‘How did you get in here?’ - What rights do you have against third parties when your IT staff go rogue?

The recent High Court case of Media Entertainment NV v Karyagdyyev and another [2020] EWHC 1138 (QB) is interesting, particularly for tech companies, as it involves the often feared and always undesirable headache – what rights do you have against third parties when your IT staff, without your authorisation, disclose confidential IT passwords to those third parties who then access confidential information on your network?

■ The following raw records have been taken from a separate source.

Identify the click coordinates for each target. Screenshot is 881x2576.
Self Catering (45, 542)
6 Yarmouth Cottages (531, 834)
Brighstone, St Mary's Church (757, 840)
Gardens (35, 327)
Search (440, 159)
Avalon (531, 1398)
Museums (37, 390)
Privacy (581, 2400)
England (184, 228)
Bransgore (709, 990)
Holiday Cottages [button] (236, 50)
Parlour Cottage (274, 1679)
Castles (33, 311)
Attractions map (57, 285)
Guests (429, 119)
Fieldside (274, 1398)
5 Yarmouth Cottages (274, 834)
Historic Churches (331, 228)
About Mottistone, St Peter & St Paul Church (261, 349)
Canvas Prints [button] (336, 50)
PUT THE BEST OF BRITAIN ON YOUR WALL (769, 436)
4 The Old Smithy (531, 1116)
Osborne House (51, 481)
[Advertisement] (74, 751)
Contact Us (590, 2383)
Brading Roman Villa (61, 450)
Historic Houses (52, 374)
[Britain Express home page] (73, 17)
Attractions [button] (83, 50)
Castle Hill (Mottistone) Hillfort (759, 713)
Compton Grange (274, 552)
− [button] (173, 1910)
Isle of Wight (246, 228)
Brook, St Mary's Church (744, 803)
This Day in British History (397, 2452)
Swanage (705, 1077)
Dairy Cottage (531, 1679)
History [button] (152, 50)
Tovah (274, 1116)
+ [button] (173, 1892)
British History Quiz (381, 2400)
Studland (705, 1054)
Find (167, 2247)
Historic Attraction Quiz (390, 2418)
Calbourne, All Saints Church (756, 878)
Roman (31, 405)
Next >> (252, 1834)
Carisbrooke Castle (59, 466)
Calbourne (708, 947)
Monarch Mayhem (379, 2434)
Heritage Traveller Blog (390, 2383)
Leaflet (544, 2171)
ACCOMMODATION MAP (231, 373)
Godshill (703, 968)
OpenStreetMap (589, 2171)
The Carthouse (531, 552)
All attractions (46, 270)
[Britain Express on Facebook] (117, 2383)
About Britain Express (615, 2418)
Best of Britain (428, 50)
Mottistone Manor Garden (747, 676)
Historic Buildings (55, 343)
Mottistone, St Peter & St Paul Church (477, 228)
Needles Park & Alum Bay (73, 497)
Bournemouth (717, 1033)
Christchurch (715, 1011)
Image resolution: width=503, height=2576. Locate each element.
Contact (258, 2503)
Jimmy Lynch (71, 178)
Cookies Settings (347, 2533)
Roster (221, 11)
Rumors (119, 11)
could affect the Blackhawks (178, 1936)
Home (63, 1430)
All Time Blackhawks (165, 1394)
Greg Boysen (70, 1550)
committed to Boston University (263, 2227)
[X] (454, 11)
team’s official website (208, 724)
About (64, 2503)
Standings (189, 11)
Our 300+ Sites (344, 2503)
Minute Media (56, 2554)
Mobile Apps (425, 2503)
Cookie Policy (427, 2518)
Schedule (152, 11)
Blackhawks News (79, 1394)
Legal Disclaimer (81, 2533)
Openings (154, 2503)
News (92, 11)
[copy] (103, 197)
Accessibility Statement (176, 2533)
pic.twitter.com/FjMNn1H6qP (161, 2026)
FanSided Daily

Media Entertainment, the claimant who operated an online gambling business, recently faced this situation. Its IT system administrator, without authorisation, disclosed confidential password details to the defendants, Sapar Karyagdyyev and Alfonso Gonzales Garcia, who unsurprisingly accessed Media Entertainment’s IT systems and confidential information stored therein. Media Entertainment sought damages and injunctions. There was no dispute that the information was confidential. Karyagdyyev and Garcia sought to strike out the claims for damages and injunctions on the basis that:

1) they did not know that the use or retention of the confidential information was not authorised by Media Entertainment (i.e. that the IT system administrator did not have the requisite authority to grant access); and

2) in any event, Media Entertainment did not plead such knowledge in their particulars of claim.

Master Dagnall differentiated between the claims for damages and injunctions and concluded that:

● Damages required Karyagdyyev and Garcia to have committed an ‘actionable wrong’. It was therefore necessary for Karyagdyyev and Garcia to have had sufficient knowledge that they lacked authorisation from Media Entertainment to act as they did. It was also necessary for such knowledge, and the facts upon which it was based or to be inferred, to be properly pleaded. As Media Entertainment had failed to do so, the damages claim was struck out.

● Injunctions did not require an ‘actionable wrong’ because the objective of the injunctions was to protect rights in and to confidential information. Therefore, as knowledge did not need to exist or be pleaded when the injunctions were sought, the application to strike out Media Entertainment’s claims for injunctions was refused.

We will wait to see if Media Entertainment amends its particulars of claim to include the knowledge of Karyagdyyev and Garcia so as to justify its claim for damages. In the meantime, the ruling is a cautionary reminder that when considering misuse of confidential information claims it is important to consider the relevance of knowledge and properly plead it in damages cases. For clarity, companies should also make it expressly clear in their IT policies that passwords relating to, and information held on, IT systems are confidential, and should not be shared without requisite authorisation.